В эти годы мама пережила и личную трагедию. Она встретила и полюбила молодого человека, талантливого музыканта. Они поженились, но вскоре он погиб в автокатастрофе.

Невзирая на личные проблемы, маме пришлось решать вопрос, который вставал перед каждым честным человеком: как заработать на жизнь, не поступаясь принципами, в удушливой атмосфере тоталитарного общества. И она, чисто интуитивно, выбрала путь многих интеллектуалов советского времени. Не думая об успешной карьере, посвятила себя изучению специфического культурного направления: истории африканской музыки.

Когда мама написала диссертацию, выяснилось, что подобрать экзаменационную коллегию крайне сложно. Музыканты ничего не знали об африканской истории, африканисты - о музыке. Наконец, удалось найти одного специалиста, члена Академии наук СССР, который прекрасно разбирался в музыке австралийских аборигенов. Аборигены, африканцы - советские бюрократы от науки не видели никакой разницы между первыми и вторыми.

Как и моя бабушка, мама зарабатывала на жизнь, берясь за любую интеллектуальную работу. Помимо работы в Институте Африки (созданного Хрущевым по предложению У.Э.Б. Дю Бойза) она писала статьи о культуре Африки, которые распространялись советскими информационными агентствами и публиковались в африканских газетах и журналах. Разумеется, о поездке в Африку для проведения своих исследований она не могла и мечтать: за границу ездили только политически благонадежные члены партии (уровень знания предмета никого не интересовал).

Мама принимала активное участие в работе со все чаще прибывавшими в Москву официальными делегациями из африканских стран: улаживала возникающие проблемы, организовывала культурную программу, переводила. Так она встретилась с моим отцом, Абдуллой Ханга, бывшим школьным учителем, который стал профессиональным революционером-марксистом, посвятившим свою жизнь борьбе за независимость Занзибара. Со временем он стал первым вице-президентом Независимой Республики Занзибар, которая вскоре объединилась с бывшей английской колонией Танганьика во вновь созданное государство Танзания.

В 1965 году, уже после объединения, политические враги убили моего отца, во многом из-за того, что не могли ему простить связи с Москвой. Все это произошло через несколько лет после его отъезда из Москвы (без нас с мамой, хотя первоначально планировалось, что мама поедет в Африку).

О характере мамы многое говорит тот факт, что она постаралась честно рассказать мне о сложных взаимоотношениях с отцом, не пытаясь выставить его богом или дьяволом.

*Записи*.

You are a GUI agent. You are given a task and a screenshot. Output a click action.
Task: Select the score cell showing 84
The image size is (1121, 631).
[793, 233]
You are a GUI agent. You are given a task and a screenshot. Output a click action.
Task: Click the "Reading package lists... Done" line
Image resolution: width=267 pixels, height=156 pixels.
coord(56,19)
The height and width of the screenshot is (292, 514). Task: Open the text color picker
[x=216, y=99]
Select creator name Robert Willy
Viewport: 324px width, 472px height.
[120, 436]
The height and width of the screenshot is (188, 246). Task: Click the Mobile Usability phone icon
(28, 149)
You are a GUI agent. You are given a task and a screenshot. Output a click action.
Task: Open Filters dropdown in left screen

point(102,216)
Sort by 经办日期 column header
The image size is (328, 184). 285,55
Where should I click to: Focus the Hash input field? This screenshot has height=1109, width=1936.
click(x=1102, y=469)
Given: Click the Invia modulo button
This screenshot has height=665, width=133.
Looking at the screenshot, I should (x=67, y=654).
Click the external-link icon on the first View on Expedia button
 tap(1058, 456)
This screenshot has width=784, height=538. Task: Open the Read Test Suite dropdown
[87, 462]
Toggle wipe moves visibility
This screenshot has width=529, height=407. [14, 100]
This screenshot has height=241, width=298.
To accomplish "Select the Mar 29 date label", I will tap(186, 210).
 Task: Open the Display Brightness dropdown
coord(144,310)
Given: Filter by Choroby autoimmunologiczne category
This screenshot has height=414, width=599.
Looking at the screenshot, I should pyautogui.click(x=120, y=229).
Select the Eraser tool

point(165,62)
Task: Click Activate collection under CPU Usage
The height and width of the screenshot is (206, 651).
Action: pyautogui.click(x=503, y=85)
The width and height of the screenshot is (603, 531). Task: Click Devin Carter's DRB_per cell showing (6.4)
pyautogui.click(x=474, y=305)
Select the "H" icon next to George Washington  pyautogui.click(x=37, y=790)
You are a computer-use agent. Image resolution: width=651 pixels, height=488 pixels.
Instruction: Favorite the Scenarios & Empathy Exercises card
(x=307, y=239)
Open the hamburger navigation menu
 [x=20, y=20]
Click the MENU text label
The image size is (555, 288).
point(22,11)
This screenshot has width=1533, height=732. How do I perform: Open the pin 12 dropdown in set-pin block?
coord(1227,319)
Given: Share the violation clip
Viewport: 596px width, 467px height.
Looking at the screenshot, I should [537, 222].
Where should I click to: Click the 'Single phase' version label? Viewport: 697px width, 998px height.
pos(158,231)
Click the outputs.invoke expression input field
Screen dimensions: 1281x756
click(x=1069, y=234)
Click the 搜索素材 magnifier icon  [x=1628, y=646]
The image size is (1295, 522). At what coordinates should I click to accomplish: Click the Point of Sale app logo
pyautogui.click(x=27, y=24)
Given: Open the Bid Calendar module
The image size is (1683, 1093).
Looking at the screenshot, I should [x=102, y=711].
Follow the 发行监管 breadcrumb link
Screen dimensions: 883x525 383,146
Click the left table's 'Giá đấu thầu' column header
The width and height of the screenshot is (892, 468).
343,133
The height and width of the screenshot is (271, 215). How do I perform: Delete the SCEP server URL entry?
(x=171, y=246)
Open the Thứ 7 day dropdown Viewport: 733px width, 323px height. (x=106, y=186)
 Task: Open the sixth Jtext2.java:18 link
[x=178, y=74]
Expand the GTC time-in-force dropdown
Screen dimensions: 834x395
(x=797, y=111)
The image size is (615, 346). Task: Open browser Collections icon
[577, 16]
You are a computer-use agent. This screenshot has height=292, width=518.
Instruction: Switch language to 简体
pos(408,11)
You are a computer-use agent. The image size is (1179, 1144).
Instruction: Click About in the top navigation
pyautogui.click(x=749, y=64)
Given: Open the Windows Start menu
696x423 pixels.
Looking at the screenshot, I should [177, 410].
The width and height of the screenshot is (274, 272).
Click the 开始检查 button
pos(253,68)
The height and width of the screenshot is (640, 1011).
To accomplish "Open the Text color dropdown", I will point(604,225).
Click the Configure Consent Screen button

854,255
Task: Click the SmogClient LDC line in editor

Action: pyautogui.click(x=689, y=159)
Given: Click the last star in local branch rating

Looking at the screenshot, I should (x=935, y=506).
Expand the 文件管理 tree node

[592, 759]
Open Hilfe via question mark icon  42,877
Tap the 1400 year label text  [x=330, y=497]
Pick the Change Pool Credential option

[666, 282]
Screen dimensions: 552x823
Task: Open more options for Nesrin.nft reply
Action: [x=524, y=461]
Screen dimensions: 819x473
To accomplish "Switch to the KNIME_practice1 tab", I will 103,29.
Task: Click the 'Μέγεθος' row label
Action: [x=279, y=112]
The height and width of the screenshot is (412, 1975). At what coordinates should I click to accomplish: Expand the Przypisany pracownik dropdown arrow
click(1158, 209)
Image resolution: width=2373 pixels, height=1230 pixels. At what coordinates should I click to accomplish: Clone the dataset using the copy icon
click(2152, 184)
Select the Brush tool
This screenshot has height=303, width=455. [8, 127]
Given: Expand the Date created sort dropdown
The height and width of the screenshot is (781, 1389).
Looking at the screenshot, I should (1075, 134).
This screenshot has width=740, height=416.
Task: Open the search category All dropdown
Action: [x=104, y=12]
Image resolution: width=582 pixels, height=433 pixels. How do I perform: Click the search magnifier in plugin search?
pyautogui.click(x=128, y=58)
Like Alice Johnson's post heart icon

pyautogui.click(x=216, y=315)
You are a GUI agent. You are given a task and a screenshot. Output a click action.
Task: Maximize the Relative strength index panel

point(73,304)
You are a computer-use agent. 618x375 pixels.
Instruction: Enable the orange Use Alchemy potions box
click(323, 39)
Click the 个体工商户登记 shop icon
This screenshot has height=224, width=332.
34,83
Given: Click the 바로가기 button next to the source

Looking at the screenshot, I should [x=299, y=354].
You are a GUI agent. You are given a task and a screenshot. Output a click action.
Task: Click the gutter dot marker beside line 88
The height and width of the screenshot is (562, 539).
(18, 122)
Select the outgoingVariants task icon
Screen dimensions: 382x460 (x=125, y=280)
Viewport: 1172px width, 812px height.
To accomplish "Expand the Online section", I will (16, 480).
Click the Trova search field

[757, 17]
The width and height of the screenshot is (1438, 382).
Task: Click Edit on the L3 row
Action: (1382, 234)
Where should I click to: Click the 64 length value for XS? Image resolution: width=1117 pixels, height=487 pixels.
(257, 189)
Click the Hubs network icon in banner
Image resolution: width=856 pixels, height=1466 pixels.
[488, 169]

*Что сделать*.
[A] Выпишите из текста без изменений отрывок, который начинается со слов, содержащих «Невзирая на личные», и заканчивается словами «первыми и вторыми.».
[B] Историю чего, судя по тексту, взялась изучать мама?

*Ответы*.
[A]
Невзирая на личные проблемы, маме пришлось решать вопрос, который вставал перед каждым честным человеком: как заработать на жизнь, не поступаясь принципами, в удушливой атмосфере тоталитарного общества. И она, чисто интуитивно, выбрала путь многих интеллектуалов советского времени. Не думая об успешной карьере, посвятила себя изучению специфического культурного направления: истории африканской музыки.

Когда мама написала диссертацию, выяснилось, что подобрать экзаменационную коллегию крайне сложно. Музыканты ничего не знали об африканской истории, африканисты - о музыке. Наконец, удалось найти одного специалиста, члена Академии наук СССР, который прекрасно разбирался в музыке австралийских аборигенов. Аборигены, африканцы - советские бюрократы от науки не видели никакой разницы между первыми и вторыми.

[B] Историю африканской музыки.